Patrick Poncet, postdoc, EPFL
Géographe de formation, designer et créateur de l’intelligence spatiale, il est l’auteur d’une thèse intitulée L’Australie du tourisme ou la société de conservation (2002), à propos des configurations et des processus géographiques de la conservation patrimoniale et d’un mémoire de maîtrise sur Le tourisme et la violence à Rio de Janeiro (1996). Coauteur de L’invention du Monde (Presses de Sciences Po, 2008), il a également publié avec Jacques Lévy et Emmanuelle Tricoire La carte, enjeu contemporain (La Documentation Photographique 2004) et compte parmi les auteurs du Dictionnaire de la géographie et de l’espace des sociétés (Belin 2003). Maître de conférence des « Enjeux politiques de la géographie » à Sciences Po Paris de 2005 à 2010, il a enseigné précédemment la géographie aux universités de Lille 1 et de Rennes 2, et de 2011 à 2013 à l’Institut de Recherche et d’Études Supérieures du Tourisme (IREST) de l’Université Paris 1 Panthéon-Sorbonne. Responsable de la rubrique “Carte du mois” au sein de la rédaction d’EspacesTemps.net de mars 2003 à mai 2005, il fait actuellement partie du Comité de rédaction de la revue. Responsable de l’information et de la cartographie au sein de la Mission de Préfiguration de l’Opération d’Intérêt National de Massy, Palaiseau, Saclay, Versailles, Saint-Quentin-en-Yvelines de janvier 2007 à juin 2008, il crée fin 2008 une agence de communication spatiale : MapsDesigners (mapsdesigners.com). En 2009, pour mieux valoriser les acquis et les productions scientifiques des sciences de l’espace des sociétés, il fonde WhereSciences (wheresciences.com), Knowledge Consortium for Spatial Intelligence / Consortium pour le développement et la promotion de l’intelligence spatiale, et QualCity (qualcity.com), une agence de conseil en inteligence spatiale. Il participe à la démarche de prospective de la Datar Territoires 2040 comme expert dans le groupe “Le réseau des métropoles françaises dans l’économie-monde” présidé par Michel Lussault.

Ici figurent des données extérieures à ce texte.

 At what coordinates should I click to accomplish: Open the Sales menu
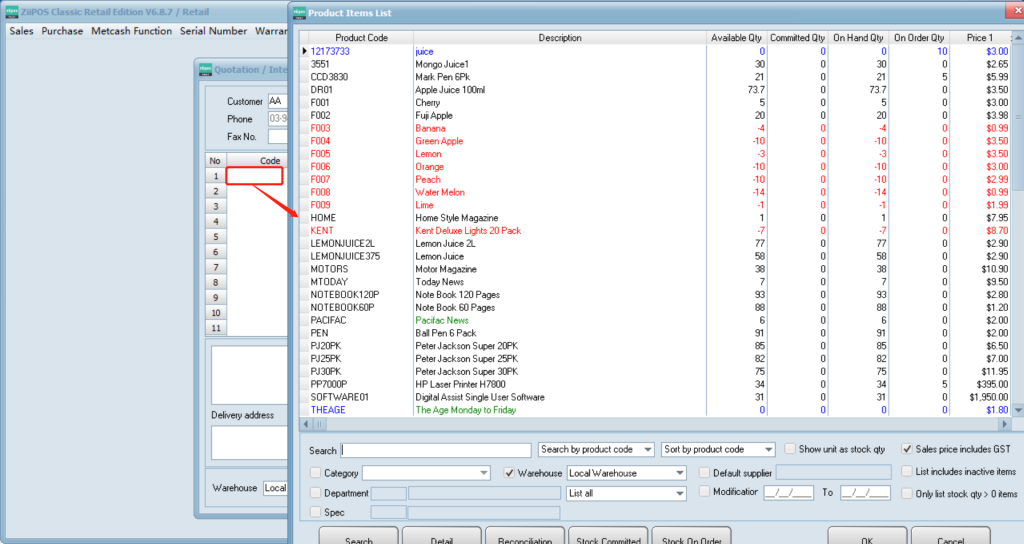point(21,31)

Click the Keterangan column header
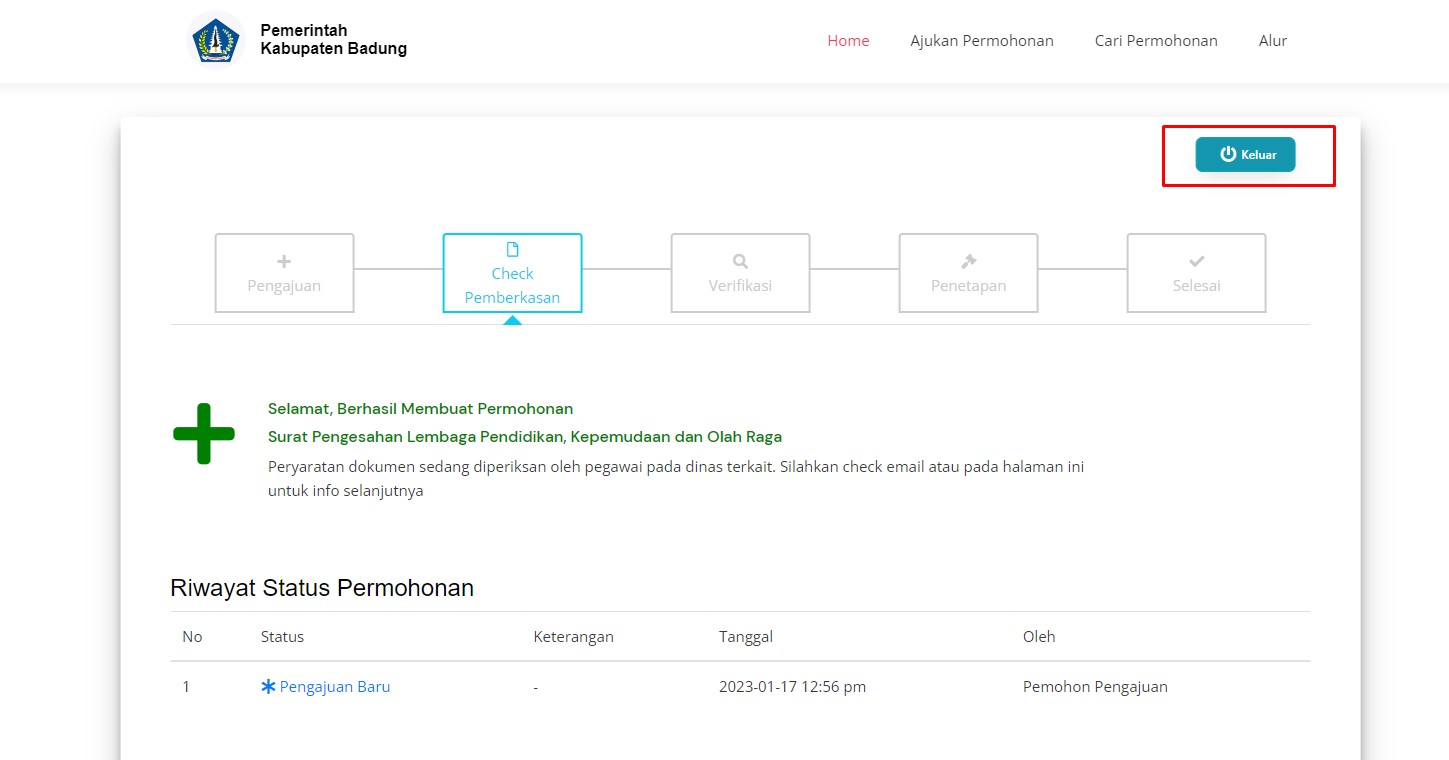coord(573,637)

Mirza Tursić, PhD student, EPFL
Mirza Tursić is an architect and urban researcher. He recently obtained a PhD at École polytechnique fédérale de Lausanne (EPFL) with the thesis “Aesthetic Space: The visible and the invisible in urban agency”.
Simon Berger, Research assistant, EPFL
Basil Schmid, ETHZ
Luca Pattaroni, External collaborator, EPFL
Suite à une formation en Relations Internationales (Institut des Hautes Etudes Internationales, Genève) et un DEA en sciences sociales (Ecole Normale Supérieure de Paris/Ulm), Luca Pattaroni a soutenu une thèse de sociologie en cotutelle (Ecole des Hautes Etudes en Sciences Sociales, Paris/ Université de Genève) sous la direction de Laurent Thévenot (EHESS) et Jean Kellerhals (Université de Genève).
Après avoir occupé durant 5 ans un poste dassistant à la Faculté de Droit (Université de Genève), il a été visiting scholar à lUniversité de Columbia (New York). Il travaille désormais au Laboratoire de Sociologie Urbaine (EPFL) et est associé au Groupe de Sociologie Politique et Morale de l’Ecole des Hautes Etudes en Sciences Sociales (GSPM/EHESS). En 2011, il a été Professeur invité à l’Université Fédérale de Fluminense (Brésil).
Ses recherches et publications portent sur les politiques urbaines et culturelles, l’habitat, les mouvements sociaux, l’évolution des modes de vie ainsi que, plus largement les enjeux du commun dans les villes contemporaines.
Spécialiste des méthodes mixtes ainsi que de théorie sociologique et politique, il cherche à articuler une analyse fine du pluralisme des modes de vie et un questionnement sur les enjeux politiques et moraux de la composition dun monde commun.